[Excerpt from a dataset]
- - -

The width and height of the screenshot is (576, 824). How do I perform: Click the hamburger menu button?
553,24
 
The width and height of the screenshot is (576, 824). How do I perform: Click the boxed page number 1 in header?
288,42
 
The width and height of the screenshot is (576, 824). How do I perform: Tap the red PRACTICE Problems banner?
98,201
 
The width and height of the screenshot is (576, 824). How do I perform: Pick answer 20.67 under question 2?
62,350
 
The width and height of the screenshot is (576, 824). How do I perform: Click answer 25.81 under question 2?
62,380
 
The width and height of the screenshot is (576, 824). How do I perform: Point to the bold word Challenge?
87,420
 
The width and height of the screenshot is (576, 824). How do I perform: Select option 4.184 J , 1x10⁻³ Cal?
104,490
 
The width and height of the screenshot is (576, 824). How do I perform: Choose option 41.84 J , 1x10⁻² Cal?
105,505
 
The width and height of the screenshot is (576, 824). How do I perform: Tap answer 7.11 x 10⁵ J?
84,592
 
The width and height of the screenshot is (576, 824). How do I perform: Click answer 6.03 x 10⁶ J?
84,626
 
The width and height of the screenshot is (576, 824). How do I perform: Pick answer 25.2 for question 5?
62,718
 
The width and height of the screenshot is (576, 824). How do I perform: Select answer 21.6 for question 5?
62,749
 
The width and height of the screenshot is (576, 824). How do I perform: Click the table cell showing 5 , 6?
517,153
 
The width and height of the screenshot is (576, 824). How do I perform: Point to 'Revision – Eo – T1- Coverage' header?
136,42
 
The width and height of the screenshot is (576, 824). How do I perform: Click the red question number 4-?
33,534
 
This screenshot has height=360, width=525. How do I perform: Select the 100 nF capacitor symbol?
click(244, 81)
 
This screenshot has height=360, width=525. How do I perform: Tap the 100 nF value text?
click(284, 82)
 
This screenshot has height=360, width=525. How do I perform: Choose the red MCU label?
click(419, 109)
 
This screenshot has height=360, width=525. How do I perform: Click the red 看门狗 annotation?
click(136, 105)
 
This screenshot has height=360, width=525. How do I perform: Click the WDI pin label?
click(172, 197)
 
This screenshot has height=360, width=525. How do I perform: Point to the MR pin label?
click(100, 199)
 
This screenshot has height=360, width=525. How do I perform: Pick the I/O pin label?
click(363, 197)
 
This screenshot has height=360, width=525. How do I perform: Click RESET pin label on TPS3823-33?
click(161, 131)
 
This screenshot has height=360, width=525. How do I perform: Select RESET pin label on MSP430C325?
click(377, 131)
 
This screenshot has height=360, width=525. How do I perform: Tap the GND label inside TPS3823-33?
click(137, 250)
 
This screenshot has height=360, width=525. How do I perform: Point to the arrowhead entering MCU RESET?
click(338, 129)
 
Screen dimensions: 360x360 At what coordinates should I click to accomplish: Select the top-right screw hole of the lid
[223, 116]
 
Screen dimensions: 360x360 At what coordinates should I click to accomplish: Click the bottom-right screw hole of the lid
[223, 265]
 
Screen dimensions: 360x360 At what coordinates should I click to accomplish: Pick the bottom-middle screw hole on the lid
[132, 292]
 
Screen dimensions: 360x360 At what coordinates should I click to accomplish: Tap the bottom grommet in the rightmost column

- - -

→ EXERCISE OBJECTIVE:
Pull out each line in the records above that contains the word "screw", and copy those lines.

→ OUTPUT BELOW:
Screen dimensions: 360x360 At what coordinates should I click to accomplish: Select the top-right screw hole of the lid
Screen dimensions: 360x360 At what coordinates should I click to accomplish: Click the bottom-right screw hole of the lid
Screen dimensions: 360x360 At what coordinates should I click to accomplish: Pick the bottom-middle screw hole on the lid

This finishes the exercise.